What is the key to winning financial support from senior executives for an investment in encryption technology? How can encryption be used to mitigate security and privacy risks? And how does encryption fit as a component of an enterprise's risk-management strategy?
This webinar, featuring a security expert who serves as an adviser to federal regulators, will provide in-depth answers to these critical questions. Dixie Baker of SAIC will offer in-depth guidance including:
A clear explanation of the encryption requirements for HIPAA and HITECH Act compliance;
A guide to specific encryption solutions that may be reasonable and cost-effective for mitigating various security and privacy risks;
An analysis of both the real and perceived challenges associated with encryption, and a practical strategy for success.
One important way to protect sensitive information is by implementing controls that enable only authorized individuals and software applications to access the containers of the data representing that information, including servers, files, folders, and networks. But while such access controls can help make sure that unauthorized entities are denied access to containers of data, the only mechanism for effectively protecting the information itself -- even when unauthorized individuals have gained access to the containers -- is encryption.
Encryption technology grew out of the military and intelligence communities that needed a means of electronically sharing secrets in such a way that no one else who happened to intercept the transmission or otherwise gain access to the container of the secret could comprehend the information. So they came up with the notion of scrambling the letters using some secret sequence of steps, known as a "cipher," that they could share directly. Only people who knew the secret sequence could then unscramble the ciphered text.

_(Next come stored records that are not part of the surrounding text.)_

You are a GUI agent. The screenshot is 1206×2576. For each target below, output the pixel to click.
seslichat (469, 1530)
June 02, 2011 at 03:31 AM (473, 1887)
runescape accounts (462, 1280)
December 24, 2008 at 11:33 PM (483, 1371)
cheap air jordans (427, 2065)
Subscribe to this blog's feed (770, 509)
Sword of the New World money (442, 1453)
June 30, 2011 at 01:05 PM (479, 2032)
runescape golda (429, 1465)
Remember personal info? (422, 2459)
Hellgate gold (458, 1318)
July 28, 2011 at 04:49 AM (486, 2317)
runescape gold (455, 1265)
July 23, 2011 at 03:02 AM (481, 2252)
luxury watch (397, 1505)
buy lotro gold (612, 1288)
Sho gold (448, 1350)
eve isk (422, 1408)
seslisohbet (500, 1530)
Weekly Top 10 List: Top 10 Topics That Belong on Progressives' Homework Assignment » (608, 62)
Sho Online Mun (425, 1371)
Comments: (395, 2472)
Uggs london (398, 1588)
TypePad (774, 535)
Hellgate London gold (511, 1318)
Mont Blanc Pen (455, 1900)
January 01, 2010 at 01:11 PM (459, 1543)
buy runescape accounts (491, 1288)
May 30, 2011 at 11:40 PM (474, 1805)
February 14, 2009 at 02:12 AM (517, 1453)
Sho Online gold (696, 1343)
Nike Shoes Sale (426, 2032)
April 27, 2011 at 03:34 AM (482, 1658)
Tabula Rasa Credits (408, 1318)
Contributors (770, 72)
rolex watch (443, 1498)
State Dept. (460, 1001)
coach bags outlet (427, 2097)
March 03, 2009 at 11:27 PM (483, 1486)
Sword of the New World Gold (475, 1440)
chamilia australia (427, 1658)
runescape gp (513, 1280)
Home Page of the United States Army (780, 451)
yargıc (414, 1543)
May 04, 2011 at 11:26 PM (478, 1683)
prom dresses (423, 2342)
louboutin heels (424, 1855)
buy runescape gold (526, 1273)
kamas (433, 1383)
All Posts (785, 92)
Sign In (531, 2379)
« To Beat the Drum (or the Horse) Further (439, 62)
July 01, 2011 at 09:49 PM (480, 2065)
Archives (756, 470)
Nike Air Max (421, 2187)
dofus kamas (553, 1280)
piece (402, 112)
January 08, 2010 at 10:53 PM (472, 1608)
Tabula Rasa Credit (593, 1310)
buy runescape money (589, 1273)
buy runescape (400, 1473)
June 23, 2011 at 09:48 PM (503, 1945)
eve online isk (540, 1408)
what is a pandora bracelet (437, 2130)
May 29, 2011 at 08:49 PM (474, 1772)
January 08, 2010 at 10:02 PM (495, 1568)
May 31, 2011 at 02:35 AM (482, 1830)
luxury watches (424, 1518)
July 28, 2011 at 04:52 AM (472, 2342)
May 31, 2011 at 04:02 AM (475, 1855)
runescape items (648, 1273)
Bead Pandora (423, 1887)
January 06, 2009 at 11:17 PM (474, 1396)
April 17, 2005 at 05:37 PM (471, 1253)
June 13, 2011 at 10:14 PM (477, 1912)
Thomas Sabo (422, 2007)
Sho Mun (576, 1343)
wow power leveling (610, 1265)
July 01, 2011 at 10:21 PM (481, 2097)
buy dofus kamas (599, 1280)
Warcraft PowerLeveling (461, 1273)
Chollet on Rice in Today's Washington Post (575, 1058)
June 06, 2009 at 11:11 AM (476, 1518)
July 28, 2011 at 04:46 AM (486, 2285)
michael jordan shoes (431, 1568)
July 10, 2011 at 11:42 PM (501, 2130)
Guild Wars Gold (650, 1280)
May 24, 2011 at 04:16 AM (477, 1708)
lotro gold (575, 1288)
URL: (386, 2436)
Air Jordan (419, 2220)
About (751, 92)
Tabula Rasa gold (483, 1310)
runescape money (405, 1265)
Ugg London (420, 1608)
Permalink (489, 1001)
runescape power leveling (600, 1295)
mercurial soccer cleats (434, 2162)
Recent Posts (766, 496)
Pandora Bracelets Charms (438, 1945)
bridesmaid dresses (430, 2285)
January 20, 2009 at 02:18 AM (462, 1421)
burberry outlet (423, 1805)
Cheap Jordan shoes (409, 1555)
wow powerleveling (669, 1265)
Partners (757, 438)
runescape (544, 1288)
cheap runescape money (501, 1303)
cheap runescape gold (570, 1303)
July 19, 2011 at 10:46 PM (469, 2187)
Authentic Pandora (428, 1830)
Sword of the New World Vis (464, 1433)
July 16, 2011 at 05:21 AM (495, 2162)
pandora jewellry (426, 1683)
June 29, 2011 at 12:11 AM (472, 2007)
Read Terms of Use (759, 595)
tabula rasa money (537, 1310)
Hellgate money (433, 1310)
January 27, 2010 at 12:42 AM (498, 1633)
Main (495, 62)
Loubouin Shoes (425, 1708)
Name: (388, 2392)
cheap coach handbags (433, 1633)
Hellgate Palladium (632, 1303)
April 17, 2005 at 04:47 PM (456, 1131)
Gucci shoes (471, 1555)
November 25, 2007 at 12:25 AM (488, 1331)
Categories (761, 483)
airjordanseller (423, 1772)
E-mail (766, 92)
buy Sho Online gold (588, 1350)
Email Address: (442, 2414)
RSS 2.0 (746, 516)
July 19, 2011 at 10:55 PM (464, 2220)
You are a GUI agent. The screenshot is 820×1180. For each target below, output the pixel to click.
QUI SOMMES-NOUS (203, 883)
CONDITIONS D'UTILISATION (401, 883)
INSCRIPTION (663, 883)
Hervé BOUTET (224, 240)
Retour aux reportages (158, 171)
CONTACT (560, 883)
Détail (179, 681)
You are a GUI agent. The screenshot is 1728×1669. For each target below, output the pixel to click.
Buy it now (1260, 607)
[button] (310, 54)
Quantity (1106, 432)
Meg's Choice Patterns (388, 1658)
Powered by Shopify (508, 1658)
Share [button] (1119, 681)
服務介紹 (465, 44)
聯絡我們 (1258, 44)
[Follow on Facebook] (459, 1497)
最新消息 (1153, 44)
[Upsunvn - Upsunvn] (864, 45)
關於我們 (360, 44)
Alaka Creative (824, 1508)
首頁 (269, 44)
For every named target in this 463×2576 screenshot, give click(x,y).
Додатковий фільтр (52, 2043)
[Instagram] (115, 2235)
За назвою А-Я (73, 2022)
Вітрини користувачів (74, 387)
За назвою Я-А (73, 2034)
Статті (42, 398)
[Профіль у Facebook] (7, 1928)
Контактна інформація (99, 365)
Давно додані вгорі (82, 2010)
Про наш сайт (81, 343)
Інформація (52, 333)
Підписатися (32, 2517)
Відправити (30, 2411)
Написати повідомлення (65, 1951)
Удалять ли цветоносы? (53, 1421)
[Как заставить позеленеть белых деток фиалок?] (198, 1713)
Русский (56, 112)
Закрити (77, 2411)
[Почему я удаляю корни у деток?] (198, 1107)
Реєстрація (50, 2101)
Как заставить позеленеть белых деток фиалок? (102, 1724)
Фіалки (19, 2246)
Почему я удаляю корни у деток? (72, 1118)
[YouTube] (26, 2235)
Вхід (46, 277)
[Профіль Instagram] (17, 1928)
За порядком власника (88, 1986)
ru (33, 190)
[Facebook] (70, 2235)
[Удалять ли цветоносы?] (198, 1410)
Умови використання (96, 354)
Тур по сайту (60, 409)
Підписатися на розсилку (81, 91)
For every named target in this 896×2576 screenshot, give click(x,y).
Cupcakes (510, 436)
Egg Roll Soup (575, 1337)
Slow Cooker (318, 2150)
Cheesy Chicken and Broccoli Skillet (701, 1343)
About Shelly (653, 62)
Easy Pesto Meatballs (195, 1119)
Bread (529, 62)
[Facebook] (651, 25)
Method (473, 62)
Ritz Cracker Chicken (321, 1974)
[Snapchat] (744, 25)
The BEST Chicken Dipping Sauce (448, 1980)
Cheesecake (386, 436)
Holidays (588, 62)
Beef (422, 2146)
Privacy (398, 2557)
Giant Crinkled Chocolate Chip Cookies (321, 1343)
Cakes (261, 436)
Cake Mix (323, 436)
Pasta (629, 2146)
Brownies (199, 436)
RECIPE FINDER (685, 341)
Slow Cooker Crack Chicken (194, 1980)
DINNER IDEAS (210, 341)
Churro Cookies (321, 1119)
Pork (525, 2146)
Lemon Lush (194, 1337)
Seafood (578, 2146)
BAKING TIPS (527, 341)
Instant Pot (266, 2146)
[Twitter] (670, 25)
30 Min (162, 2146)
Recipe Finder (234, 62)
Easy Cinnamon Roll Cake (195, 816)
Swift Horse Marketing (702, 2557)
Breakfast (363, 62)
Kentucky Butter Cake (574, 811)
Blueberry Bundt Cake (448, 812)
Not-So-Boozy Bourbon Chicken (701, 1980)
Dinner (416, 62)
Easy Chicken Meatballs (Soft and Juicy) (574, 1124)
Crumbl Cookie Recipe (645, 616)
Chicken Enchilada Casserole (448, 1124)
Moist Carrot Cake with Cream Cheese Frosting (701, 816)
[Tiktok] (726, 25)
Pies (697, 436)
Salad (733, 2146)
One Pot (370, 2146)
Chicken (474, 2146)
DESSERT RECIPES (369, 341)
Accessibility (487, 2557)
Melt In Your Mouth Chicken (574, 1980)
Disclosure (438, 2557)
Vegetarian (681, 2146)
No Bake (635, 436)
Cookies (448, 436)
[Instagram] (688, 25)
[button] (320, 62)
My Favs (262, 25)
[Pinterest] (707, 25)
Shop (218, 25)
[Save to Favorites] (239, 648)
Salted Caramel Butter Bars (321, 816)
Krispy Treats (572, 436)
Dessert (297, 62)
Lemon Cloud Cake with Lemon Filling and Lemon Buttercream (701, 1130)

However, as the availability and capacity of computing power, storage and bandwidth has dramatically increased, and the cost decreased, encryption has migrated into the mainstream. Today, virtually everyone orders products over an encryption-secured Internet link and exchanges e-mail that is encrypted and digitally signed. But, unfortunately, the perception of encryption as slow and expensive has persisted.
In this session, Dixie Baker of SAIC will demystify encryption technology, clarify the HIPAA/HITECH requirements, and describe how to use encryption as part of a comprehensive risk-management strategy. Topics that will be addressed include:
Encryption technology basics: An overview of the types of encryption, implementation options and factors that contribute to the strength of any encryption solution;
Encryption applications: Solutions for protecting files, storage media, web transactions and electronic mail
HIPAA/HITECH encryption requirements: What is actually required for compliance?;
Encryption costs: Financial, performance, and operational costs, as well as measurable benefits.
Cost-benefit analysis: An example of how an organization might measure the return on investment for encryption technology.
Baker became a Senior Partner with Martin, Blanck & Associates in 2012. Since May 2009, Dr. Baker has served as a member of the Health Information Technology (HIT) Standards Committee (HITSC), a Federal Advisory Committee (FACA) created by the American Recovery and Reinvestment Act of 2009 to advise the Office of the National Coordinator for Health Information Technology (ONC). She chairs the HITSC's Privacy and Security Workgroup and the Nationwide Health Information Network (NwHIN) Power Team. She also serves on the HIT Policy Committee's Privacy and Security Tiger Team, which advises the ONC Chief Privacy Officer regarding national policy to protect the security of electronic health information, and the privacy of healthcare consumers.